Read excerpts at tor.com| Buy at Amazon | Barnes and Noble | Indiebound

We talk about how Ruthanna uses food to evoke memory in her book. What we didn’t realize is that we would also be talking about revising the Lovecraftian recipe, and exploring monster digestion.

This podcast contains so much salt. Also a heads up about Ruthanna’s book party with her blog co-host Anne M. Pillsworth at Wiscon in a few weeks! Are you going? Pick up a Honeyed Salt Cake for us. Or try the recipe yourself, below…

This month’s Cooking the Books Podcast, #030: A Taste of Salt – Cooking the Books with Ruthanna Emrys contains:

  • Deep Ones comfort food
  • What one would feed H.P. Lovecraft (a Book Smugglers question!)
  • Truffle salt, fleur-de-sel harvested from marshes, smoked salt…
  • CSA joys
  • Avocados
  • Holiday Fish Stew
  • Did We Mention Ruthanna’s Book Party at WISCON
  • A mention of “The Litany of Earth”, the short story that started it all.
  • Snarky aliens

Ready? Subscribe to the Podcast here! Or on iTunes! Or click play below.
(and consider supporting us on Patreon please?)

And visit additional Ruthanna Emrys content over on the The Booksmugglers!

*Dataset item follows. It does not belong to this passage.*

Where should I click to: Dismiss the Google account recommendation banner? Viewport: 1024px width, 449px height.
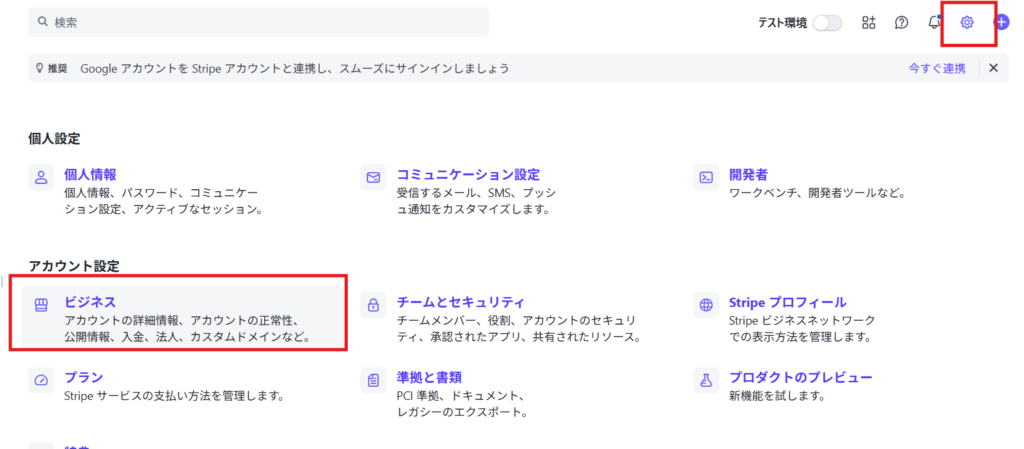[x=993, y=68]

Podcast #030: A Taste of Salt – Cooking the Books with Ruthanna Emrys


Direct MP3 Link

Recipe: Honeyed Saltcakes

(Recipe by Nora Temkin)
Makes: 21 cookies

Ingredients:

  • ¼ C sugar
  • 1.5C + 1T flour
  • 1.5T fine-ground salt (People of the air who think there’s such a thing as “too much salt” may want to make this 1.5 teaspoons.)
  • ½ C honey
  • 1 stick butter, softened
  • 1 egg
  • ½ t baking soda
  • Additional honey + course ground fleur de sel for glaze, to taste

To Cook:

Preheat oven to 375 degrees F.
Cream butter, sugar, and honey until smooth.
Add egg and mix.
Combine remaining dry ingredients in a separate bowl.
Add dry ingredients to wet ingredients and mix well.
Drop spoonfuls of batter onto a greased cookie sheet, leaving room for cakes to spread to about 2 inches wide.
Bake 9-12 minutes until lightly browned.
Remove from oven—immediately brush with warm honey and sprinkle with sea salt. Serve warm.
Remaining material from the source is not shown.